## Directions
Reproduce all of the entries below, unchanged and line for line.

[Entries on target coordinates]
-- Start --

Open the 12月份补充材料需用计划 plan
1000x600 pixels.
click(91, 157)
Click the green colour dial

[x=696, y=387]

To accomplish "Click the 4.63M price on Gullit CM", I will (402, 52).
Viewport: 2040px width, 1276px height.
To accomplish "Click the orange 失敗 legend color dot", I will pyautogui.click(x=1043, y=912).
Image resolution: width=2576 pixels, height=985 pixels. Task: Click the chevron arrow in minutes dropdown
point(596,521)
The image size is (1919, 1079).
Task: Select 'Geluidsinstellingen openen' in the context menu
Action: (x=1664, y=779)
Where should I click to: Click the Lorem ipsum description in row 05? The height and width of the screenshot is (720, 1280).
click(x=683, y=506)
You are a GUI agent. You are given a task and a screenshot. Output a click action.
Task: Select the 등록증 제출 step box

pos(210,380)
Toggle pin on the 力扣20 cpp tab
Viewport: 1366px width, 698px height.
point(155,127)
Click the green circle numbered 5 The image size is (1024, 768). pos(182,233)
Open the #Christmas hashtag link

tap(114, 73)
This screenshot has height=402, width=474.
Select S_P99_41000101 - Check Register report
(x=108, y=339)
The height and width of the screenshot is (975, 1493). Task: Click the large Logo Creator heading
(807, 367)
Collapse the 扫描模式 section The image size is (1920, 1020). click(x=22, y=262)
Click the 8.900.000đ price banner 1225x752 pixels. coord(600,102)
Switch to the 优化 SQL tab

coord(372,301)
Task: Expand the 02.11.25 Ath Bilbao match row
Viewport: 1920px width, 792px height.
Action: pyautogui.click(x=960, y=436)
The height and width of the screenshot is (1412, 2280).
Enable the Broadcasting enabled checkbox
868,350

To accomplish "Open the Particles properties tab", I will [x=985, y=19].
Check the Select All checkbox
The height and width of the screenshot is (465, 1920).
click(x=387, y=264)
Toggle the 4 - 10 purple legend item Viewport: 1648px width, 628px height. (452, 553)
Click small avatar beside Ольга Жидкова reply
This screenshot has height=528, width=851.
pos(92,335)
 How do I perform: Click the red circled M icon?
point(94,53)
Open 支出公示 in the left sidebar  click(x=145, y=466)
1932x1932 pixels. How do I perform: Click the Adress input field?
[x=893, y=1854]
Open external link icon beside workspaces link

-- End --

## Solved problem
Open the 12月份补充材料需用计划 plan
1000x600 pixels.
click(91, 157)
Click the green colour dial

[x=696, y=387]

To accomplish "Click the 4.63M price on Gullit CM", I will (402, 52).
Viewport: 2040px width, 1276px height.
To accomplish "Click the orange 失敗 legend color dot", I will pyautogui.click(x=1043, y=912).
Image resolution: width=2576 pixels, height=985 pixels. Task: Click the chevron arrow in minutes dropdown
point(596,521)
The image size is (1919, 1079).
Task: Select 'Geluidsinstellingen openen' in the context menu
Action: (x=1664, y=779)
Where should I click to: Click the Lorem ipsum description in row 05? The height and width of the screenshot is (720, 1280).
click(x=683, y=506)
You are a GUI agent. You are given a task and a screenshot. Output a click action.
Task: Select the 등록증 제출 step box

pos(210,380)
Toggle pin on the 力扣20 cpp tab
Viewport: 1366px width, 698px height.
point(155,127)
Click the green circle numbered 5 The image size is (1024, 768). pos(182,233)
Open the #Christmas hashtag link

tap(114, 73)
This screenshot has height=402, width=474.
Select S_P99_41000101 - Check Register report
(x=108, y=339)
The height and width of the screenshot is (975, 1493). Task: Click the large Logo Creator heading
(807, 367)
Collapse the 扫描模式 section The image size is (1920, 1020). click(x=22, y=262)
Click the 8.900.000đ price banner 1225x752 pixels. coord(600,102)
Switch to the 优化 SQL tab

coord(372,301)
Task: Expand the 02.11.25 Ath Bilbao match row
Viewport: 1920px width, 792px height.
Action: pyautogui.click(x=960, y=436)
The height and width of the screenshot is (1412, 2280).
Enable the Broadcasting enabled checkbox
868,350

To accomplish "Open the Particles properties tab", I will [x=985, y=19].
Check the Select All checkbox
The height and width of the screenshot is (465, 1920).
click(x=387, y=264)
Toggle the 4 - 10 purple legend item Viewport: 1648px width, 628px height. (452, 553)
Click small avatar beside Ольга Жидкова reply
This screenshot has height=528, width=851.
pos(92,335)
 How do I perform: Click the red circled M icon?
point(94,53)
Open 支出公示 in the left sidebar  click(x=145, y=466)
1932x1932 pixels. How do I perform: Click the Adress input field?
[x=893, y=1854]
Open external link icon beside workspaces link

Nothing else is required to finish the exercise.